Both the line below containing "Where should I" and the line containing "1003x390 pixels.", along with every line between them, should be repeated exactly; no other line belongs in the answer.

Stored records
# # # #

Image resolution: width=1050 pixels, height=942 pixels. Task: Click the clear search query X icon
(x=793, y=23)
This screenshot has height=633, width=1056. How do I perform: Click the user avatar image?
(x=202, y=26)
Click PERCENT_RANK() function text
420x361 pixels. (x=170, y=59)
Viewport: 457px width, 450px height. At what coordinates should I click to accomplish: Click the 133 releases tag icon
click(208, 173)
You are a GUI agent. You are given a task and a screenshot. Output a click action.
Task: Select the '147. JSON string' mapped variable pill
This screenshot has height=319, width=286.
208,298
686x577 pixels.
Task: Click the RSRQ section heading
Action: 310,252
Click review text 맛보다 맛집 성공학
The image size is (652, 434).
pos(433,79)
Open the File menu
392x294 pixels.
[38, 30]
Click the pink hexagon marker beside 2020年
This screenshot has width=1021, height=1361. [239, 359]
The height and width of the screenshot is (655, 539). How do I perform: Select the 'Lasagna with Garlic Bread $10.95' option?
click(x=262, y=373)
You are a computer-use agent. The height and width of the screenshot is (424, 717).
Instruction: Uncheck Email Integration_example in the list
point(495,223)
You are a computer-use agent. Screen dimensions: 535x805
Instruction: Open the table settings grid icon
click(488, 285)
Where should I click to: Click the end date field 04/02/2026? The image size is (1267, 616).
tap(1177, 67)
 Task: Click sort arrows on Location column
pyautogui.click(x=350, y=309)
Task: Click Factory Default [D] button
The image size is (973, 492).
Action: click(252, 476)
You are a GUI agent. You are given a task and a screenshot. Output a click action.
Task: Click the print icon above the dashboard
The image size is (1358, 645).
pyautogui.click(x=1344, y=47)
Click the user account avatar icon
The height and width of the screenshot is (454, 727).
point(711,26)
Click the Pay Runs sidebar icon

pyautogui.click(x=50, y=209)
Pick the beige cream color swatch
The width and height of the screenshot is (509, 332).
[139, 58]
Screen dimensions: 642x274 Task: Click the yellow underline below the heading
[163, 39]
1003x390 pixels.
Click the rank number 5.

# # # #

• FINISHED EXERCISE
Where should I click to: Click the end date field 04/02/2026? The image size is (1267, 616).
tap(1177, 67)
 Task: Click sort arrows on Location column
pyautogui.click(x=350, y=309)
Task: Click Factory Default [D] button
The image size is (973, 492).
Action: click(252, 476)
You are a GUI agent. You are given a task and a screenshot. Output a click action.
Task: Click the print icon above the dashboard
The image size is (1358, 645).
pyautogui.click(x=1344, y=47)
Click the user account avatar icon
The height and width of the screenshot is (454, 727).
point(711,26)
Click the Pay Runs sidebar icon

pyautogui.click(x=50, y=209)
Pick the beige cream color swatch
The width and height of the screenshot is (509, 332).
[139, 58]
Screen dimensions: 642x274 Task: Click the yellow underline below the heading
[163, 39]
1003x390 pixels.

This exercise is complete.